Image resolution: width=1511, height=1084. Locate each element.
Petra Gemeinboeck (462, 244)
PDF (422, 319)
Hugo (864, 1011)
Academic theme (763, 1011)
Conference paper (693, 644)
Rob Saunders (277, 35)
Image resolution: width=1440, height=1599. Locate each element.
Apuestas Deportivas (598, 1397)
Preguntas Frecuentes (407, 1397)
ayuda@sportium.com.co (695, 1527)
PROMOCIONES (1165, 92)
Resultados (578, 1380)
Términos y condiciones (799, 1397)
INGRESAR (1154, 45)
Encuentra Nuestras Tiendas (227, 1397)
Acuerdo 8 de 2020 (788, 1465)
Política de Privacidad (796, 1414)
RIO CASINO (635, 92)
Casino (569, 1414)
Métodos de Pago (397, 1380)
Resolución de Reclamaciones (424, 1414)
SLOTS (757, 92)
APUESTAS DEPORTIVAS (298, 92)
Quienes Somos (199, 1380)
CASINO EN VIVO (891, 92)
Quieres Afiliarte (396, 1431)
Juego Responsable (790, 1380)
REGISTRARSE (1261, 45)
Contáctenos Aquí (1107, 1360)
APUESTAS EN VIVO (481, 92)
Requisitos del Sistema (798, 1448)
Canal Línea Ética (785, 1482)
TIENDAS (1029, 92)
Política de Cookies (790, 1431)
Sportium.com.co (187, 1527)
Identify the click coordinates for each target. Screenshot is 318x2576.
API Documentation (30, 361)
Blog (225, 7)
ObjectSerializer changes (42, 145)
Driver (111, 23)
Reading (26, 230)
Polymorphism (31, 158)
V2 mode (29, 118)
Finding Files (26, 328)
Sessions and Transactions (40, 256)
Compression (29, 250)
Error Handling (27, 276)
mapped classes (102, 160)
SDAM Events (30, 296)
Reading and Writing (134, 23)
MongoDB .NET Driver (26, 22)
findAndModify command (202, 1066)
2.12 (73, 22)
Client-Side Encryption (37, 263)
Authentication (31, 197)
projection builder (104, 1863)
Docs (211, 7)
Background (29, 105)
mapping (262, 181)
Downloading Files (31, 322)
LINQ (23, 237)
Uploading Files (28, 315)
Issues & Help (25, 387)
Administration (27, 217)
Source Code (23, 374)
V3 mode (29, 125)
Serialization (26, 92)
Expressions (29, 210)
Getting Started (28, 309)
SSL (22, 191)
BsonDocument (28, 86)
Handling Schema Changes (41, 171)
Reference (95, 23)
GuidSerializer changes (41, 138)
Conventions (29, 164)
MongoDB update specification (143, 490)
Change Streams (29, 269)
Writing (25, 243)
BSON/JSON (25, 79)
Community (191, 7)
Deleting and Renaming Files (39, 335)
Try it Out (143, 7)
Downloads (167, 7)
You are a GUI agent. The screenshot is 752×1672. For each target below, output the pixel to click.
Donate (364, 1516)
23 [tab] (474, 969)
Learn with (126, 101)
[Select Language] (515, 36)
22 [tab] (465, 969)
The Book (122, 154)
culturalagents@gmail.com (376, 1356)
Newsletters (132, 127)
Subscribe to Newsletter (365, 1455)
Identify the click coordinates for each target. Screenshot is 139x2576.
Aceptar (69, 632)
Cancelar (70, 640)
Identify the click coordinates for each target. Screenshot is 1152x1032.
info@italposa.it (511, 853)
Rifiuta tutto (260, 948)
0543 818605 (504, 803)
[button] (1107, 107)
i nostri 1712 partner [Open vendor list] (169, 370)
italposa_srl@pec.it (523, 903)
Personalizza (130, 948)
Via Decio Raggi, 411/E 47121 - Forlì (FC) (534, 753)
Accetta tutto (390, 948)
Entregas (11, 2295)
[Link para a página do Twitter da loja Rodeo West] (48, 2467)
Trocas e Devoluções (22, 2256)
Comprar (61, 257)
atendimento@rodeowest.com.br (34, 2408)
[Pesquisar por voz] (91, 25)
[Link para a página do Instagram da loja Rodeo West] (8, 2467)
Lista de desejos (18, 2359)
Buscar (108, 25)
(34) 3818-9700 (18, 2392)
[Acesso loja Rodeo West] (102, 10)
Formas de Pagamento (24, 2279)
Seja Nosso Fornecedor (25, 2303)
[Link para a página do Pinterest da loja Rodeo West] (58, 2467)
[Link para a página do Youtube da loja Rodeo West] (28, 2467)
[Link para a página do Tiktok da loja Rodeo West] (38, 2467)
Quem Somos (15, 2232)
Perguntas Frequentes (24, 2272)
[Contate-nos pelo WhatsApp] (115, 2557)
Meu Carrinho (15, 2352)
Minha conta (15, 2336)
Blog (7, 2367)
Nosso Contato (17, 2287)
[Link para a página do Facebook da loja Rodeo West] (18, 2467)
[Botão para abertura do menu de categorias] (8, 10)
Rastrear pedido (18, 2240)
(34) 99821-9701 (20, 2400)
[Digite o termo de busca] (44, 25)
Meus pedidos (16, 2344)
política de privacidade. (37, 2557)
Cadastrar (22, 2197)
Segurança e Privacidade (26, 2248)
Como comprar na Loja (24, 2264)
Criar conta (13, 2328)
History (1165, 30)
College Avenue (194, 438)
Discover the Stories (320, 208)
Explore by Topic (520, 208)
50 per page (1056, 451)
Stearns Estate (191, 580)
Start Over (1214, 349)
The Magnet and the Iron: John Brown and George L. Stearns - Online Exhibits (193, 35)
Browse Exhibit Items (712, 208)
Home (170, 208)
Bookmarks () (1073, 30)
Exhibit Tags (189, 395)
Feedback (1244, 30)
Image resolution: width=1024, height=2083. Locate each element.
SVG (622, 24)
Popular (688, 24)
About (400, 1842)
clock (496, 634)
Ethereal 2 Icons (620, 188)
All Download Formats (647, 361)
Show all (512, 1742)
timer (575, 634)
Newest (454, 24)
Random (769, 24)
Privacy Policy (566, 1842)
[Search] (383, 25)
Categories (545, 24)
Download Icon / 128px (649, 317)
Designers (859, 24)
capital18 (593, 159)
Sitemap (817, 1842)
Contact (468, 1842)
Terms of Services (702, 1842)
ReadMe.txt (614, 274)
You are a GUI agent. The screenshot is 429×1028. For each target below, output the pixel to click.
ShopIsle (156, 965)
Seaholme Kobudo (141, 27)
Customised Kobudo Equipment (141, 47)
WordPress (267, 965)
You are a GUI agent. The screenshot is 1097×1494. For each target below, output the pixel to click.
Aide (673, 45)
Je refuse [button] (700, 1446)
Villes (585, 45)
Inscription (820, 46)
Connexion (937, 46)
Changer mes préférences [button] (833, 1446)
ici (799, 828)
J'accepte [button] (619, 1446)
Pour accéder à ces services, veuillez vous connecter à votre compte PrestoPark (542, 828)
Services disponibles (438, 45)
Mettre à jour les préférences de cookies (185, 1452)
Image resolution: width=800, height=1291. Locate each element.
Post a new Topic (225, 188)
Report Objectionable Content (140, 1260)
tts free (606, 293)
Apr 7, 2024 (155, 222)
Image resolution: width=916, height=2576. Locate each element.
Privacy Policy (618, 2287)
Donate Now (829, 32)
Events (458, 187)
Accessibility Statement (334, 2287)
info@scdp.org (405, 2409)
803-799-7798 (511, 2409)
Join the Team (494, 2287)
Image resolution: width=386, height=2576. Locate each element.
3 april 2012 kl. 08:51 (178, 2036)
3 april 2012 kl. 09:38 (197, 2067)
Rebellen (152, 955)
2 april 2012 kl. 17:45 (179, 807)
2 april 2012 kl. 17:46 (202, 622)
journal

● **TASK INSTRUCTIONS**: Quote all of the data above verbatim, from the first line to the last.

● **FINAL RESULT**:
Image resolution: width=1511, height=1084. Locate each element.
Petra Gemeinboeck (462, 244)
PDF (422, 319)
Hugo (864, 1011)
Academic theme (763, 1011)
Conference paper (693, 644)
Rob Saunders (277, 35)
Image resolution: width=1440, height=1599. Locate each element.
Apuestas Deportivas (598, 1397)
Preguntas Frecuentes (407, 1397)
ayuda@sportium.com.co (695, 1527)
PROMOCIONES (1165, 92)
Resultados (578, 1380)
Términos y condiciones (799, 1397)
INGRESAR (1154, 45)
Encuentra Nuestras Tiendas (227, 1397)
Acuerdo 8 de 2020 (788, 1465)
Política de Privacidad (796, 1414)
RIO CASINO (635, 92)
Casino (569, 1414)
Métodos de Pago (397, 1380)
Resolución de Reclamaciones (424, 1414)
SLOTS (757, 92)
APUESTAS DEPORTIVAS (298, 92)
Quienes Somos (199, 1380)
CASINO EN VIVO (891, 92)
Quieres Afiliarte (396, 1431)
Juego Responsable (790, 1380)
REGISTRARSE (1261, 45)
Contáctenos Aquí (1107, 1360)
APUESTAS EN VIVO (481, 92)
Requisitos del Sistema (798, 1448)
Canal Línea Ética (785, 1482)
TIENDAS (1029, 92)
Política de Cookies (790, 1431)
Sportium.com.co (187, 1527)
Identify the click coordinates for each target. Screenshot is 318x2576.
API Documentation (30, 361)
Blog (225, 7)
ObjectSerializer changes (42, 145)
Driver (111, 23)
Reading (26, 230)
Polymorphism (31, 158)
V2 mode (29, 118)
Finding Files (26, 328)
Sessions and Transactions (40, 256)
Compression (29, 250)
Error Handling (27, 276)
mapped classes (102, 160)
SDAM Events (30, 296)
Reading and Writing (134, 23)
MongoDB .NET Driver (26, 22)
findAndModify command (202, 1066)
2.12 (73, 22)
Client-Side Encryption (37, 263)
Authentication (31, 197)
projection builder (104, 1863)
Docs (211, 7)
Background (29, 105)
mapping (262, 181)
Downloading Files (31, 322)
LINQ (23, 237)
Uploading Files (28, 315)
Issues & Help (25, 387)
Administration (27, 217)
Source Code (23, 374)
V3 mode (29, 125)
Serialization (26, 92)
Expressions (29, 210)
Getting Started (28, 309)
SSL (22, 191)
BsonDocument (28, 86)
Handling Schema Changes (41, 171)
Reference (95, 23)
GuidSerializer changes (41, 138)
Conventions (29, 164)
MongoDB update specification (143, 490)
Change Streams (29, 269)
Writing (25, 243)
BSON/JSON (25, 79)
Community (191, 7)
Deleting and Renaming Files (39, 335)
Try it Out (143, 7)
Downloads (167, 7)
You are a GUI agent. The screenshot is 752×1672. For each target below, output the pixel to click.
Donate (364, 1516)
23 [tab] (474, 969)
Learn with (126, 101)
[Select Language] (515, 36)
22 [tab] (465, 969)
The Book (122, 154)
culturalagents@gmail.com (376, 1356)
Newsletters (132, 127)
Subscribe to Newsletter (365, 1455)
Identify the click coordinates for each target. Screenshot is 139x2576.
Aceptar (69, 632)
Cancelar (70, 640)
Identify the click coordinates for each target. Screenshot is 1152x1032.
info@italposa.it (511, 853)
Rifiuta tutto (260, 948)
0543 818605 (504, 803)
[button] (1107, 107)
i nostri 1712 partner [Open vendor list] (169, 370)
italposa_srl@pec.it (523, 903)
Personalizza (130, 948)
Via Decio Raggi, 411/E 47121 - Forlì (FC) (534, 753)
Accetta tutto (390, 948)
Entregas (11, 2295)
[Link para a página do Twitter da loja Rodeo West] (48, 2467)
Trocas e Devoluções (22, 2256)
Comprar (61, 257)
atendimento@rodeowest.com.br (34, 2408)
[Pesquisar por voz] (91, 25)
[Link para a página do Instagram da loja Rodeo West] (8, 2467)
Lista de desejos (18, 2359)
Buscar (108, 25)
(34) 3818-9700 (18, 2392)
[Acesso loja Rodeo West] (102, 10)
Formas de Pagamento (24, 2279)
Seja Nosso Fornecedor (25, 2303)
[Link para a página do Pinterest da loja Rodeo West] (58, 2467)
[Link para a página do Youtube da loja Rodeo West] (28, 2467)
[Link para a página do Tiktok da loja Rodeo West] (38, 2467)
Quem Somos (15, 2232)
Perguntas Frequentes (24, 2272)
[Contate-nos pelo WhatsApp] (115, 2557)
Meu Carrinho (15, 2352)
Minha conta (15, 2336)
Blog (7, 2367)
Nosso Contato (17, 2287)
[Link para a página do Facebook da loja Rodeo West] (18, 2467)
[Botão para abertura do menu de categorias] (8, 10)
Rastrear pedido (18, 2240)
(34) 99821-9701 (20, 2400)
[Digite o termo de busca] (44, 25)
Meus pedidos (16, 2344)
política de privacidade. (37, 2557)
Cadastrar (22, 2197)
Segurança e Privacidade (26, 2248)
Como comprar na Loja (24, 2264)
Criar conta (13, 2328)
History (1165, 30)
College Avenue (194, 438)
Discover the Stories (320, 208)
Explore by Topic (520, 208)
50 per page (1056, 451)
Stearns Estate (191, 580)
Start Over (1214, 349)
The Magnet and the Iron: John Brown and George L. Stearns - Online Exhibits (193, 35)
Browse Exhibit Items (712, 208)
Home (170, 208)
Bookmarks () (1073, 30)
Exhibit Tags (189, 395)
Feedback (1244, 30)
Image resolution: width=1024, height=2083. Locate each element.
SVG (622, 24)
Popular (688, 24)
About (400, 1842)
clock (496, 634)
Ethereal 2 Icons (620, 188)
All Download Formats (647, 361)
Show all (512, 1742)
timer (575, 634)
Newest (454, 24)
Random (769, 24)
Privacy Policy (566, 1842)
[Search] (383, 25)
Categories (545, 24)
Download Icon / 128px (649, 317)
Designers (859, 24)
capital18 (593, 159)
Sitemap (817, 1842)
Contact (468, 1842)
Terms of Services (702, 1842)
ReadMe.txt (614, 274)
You are a GUI agent. The screenshot is 429×1028. For each target below, output the pixel to click.
ShopIsle (156, 965)
Seaholme Kobudo (141, 27)
Customised Kobudo Equipment (141, 47)
WordPress (267, 965)
You are a GUI agent. The screenshot is 1097×1494. For each target below, output the pixel to click.
Aide (673, 45)
Je refuse [button] (700, 1446)
Villes (585, 45)
Inscription (820, 46)
Connexion (937, 46)
Changer mes préférences [button] (833, 1446)
ici (799, 828)
J'accepte [button] (619, 1446)
Pour accéder à ces services, veuillez vous connecter à votre compte PrestoPark (542, 828)
Services disponibles (438, 45)
Mettre à jour les préférences de cookies (185, 1452)
Image resolution: width=800, height=1291. Locate each element.
Post a new Topic (225, 188)
Report Objectionable Content (140, 1260)
tts free (606, 293)
Apr 7, 2024 (155, 222)
Image resolution: width=916, height=2576. Locate each element.
Privacy Policy (618, 2287)
Donate Now (829, 32)
Events (458, 187)
Accessibility Statement (334, 2287)
info@scdp.org (405, 2409)
803-799-7798 (511, 2409)
Join the Team (494, 2287)
Image resolution: width=386, height=2576. Locate each element.
3 april 2012 kl. 08:51 (178, 2036)
3 april 2012 kl. 09:38 (197, 2067)
Rebellen (152, 955)
2 april 2012 kl. 17:45 (179, 807)
2 april 2012 kl. 17:46 (202, 622)
journal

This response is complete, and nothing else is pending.